▶ _TASK TO COMPLETE_:
Convert the lines from the one containing "The height and" through the final line, inclusive, into a JSON list of strings with one string per line, omitting blank lines and leaving out the pictures.

▶ _RECORDS FOR THE EXERCISE_:
** start **

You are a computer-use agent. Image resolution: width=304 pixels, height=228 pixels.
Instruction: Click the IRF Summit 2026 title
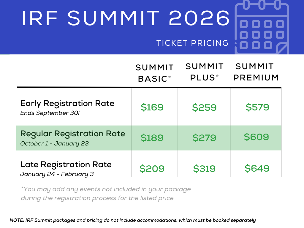coord(126,19)
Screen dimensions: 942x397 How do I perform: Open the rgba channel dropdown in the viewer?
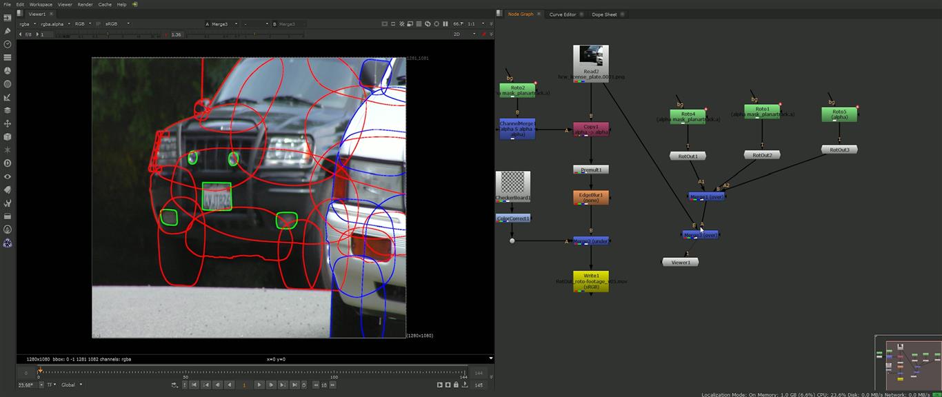(26, 23)
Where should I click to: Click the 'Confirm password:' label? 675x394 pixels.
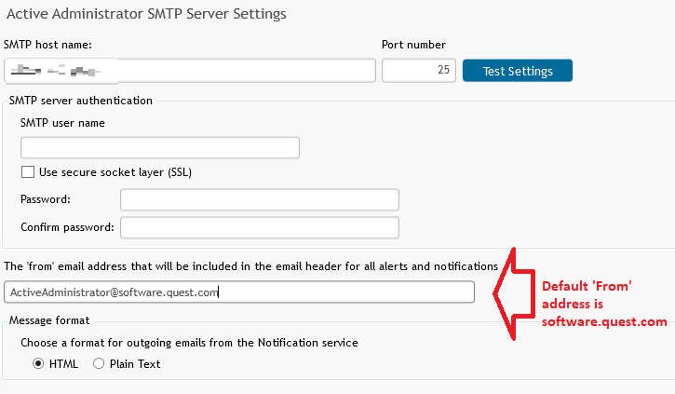[67, 227]
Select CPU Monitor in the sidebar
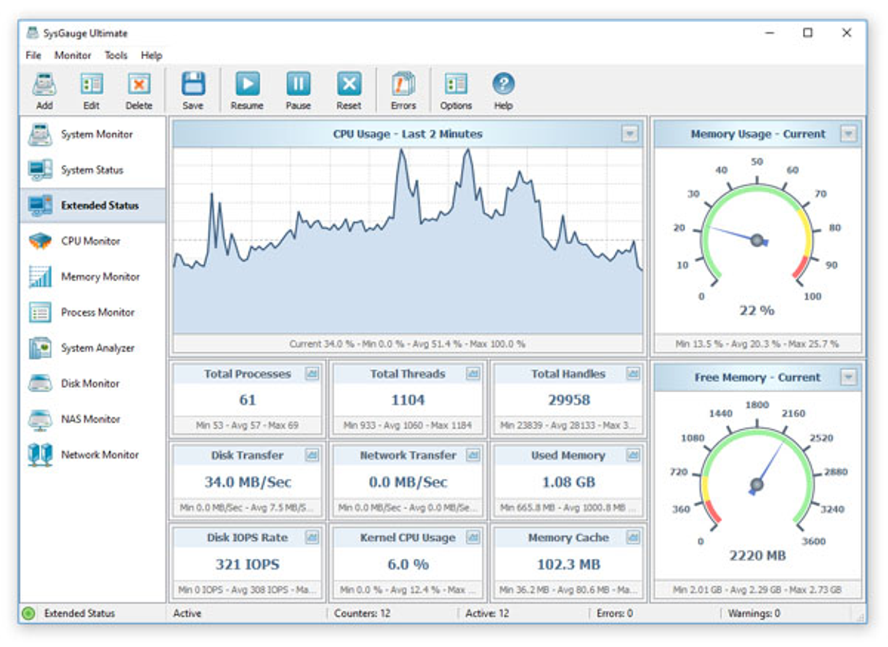This screenshot has height=647, width=888. tap(90, 241)
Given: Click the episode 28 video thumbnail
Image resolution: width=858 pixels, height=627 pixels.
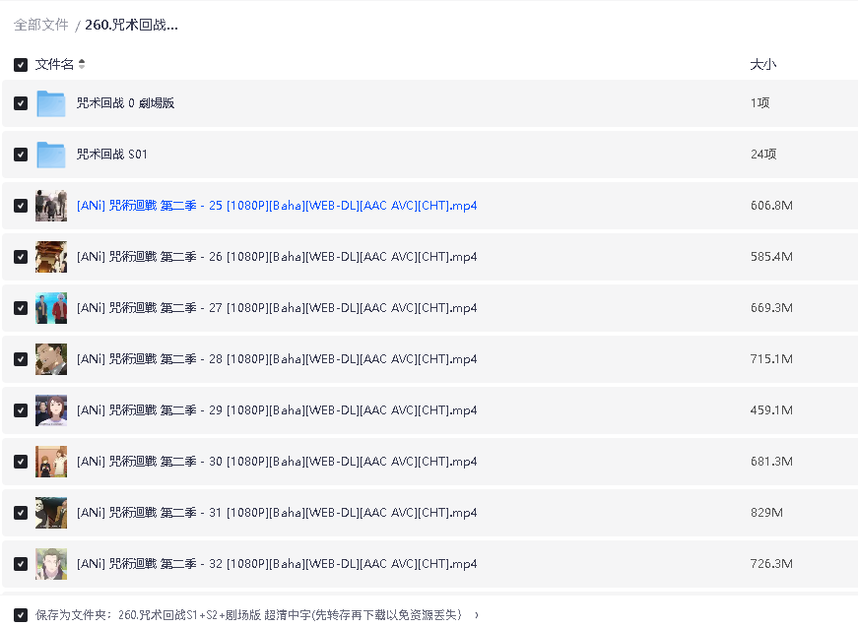Looking at the screenshot, I should point(51,359).
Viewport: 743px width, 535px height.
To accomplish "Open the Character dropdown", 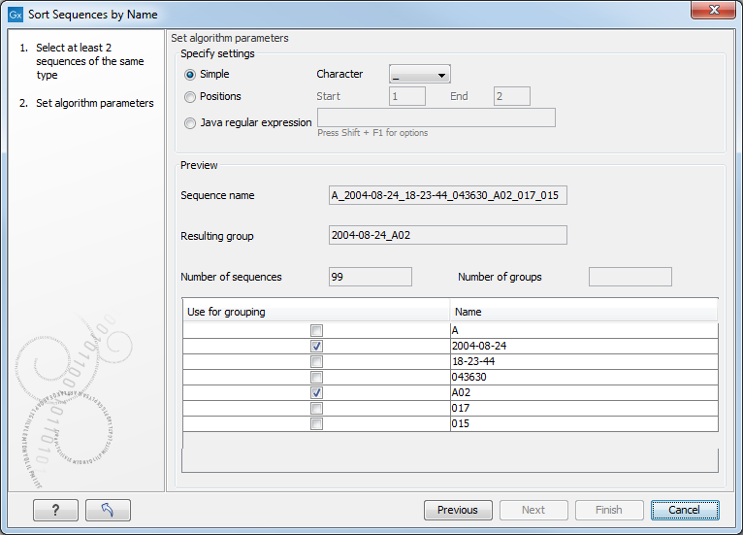I will pos(419,75).
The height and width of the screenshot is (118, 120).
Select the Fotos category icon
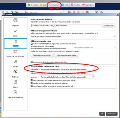point(16,41)
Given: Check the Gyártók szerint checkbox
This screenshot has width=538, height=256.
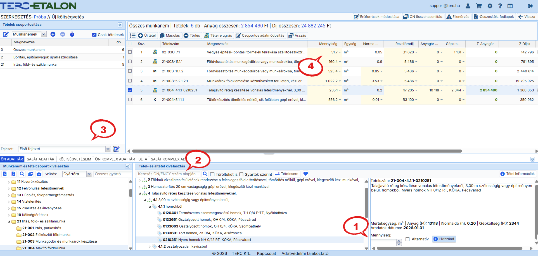Looking at the screenshot, I should tap(241, 174).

** end **

▶ _OUTPUT_:
[
  "The height and width of the screenshot is (118, 120).",
  "Select the Fotos category icon",
  "point(16,41)",
  "Given: Check the Gyártók szerint checkbox",
  "This screenshot has width=538, height=256.",
  "Looking at the screenshot, I should tap(241, 174)."
]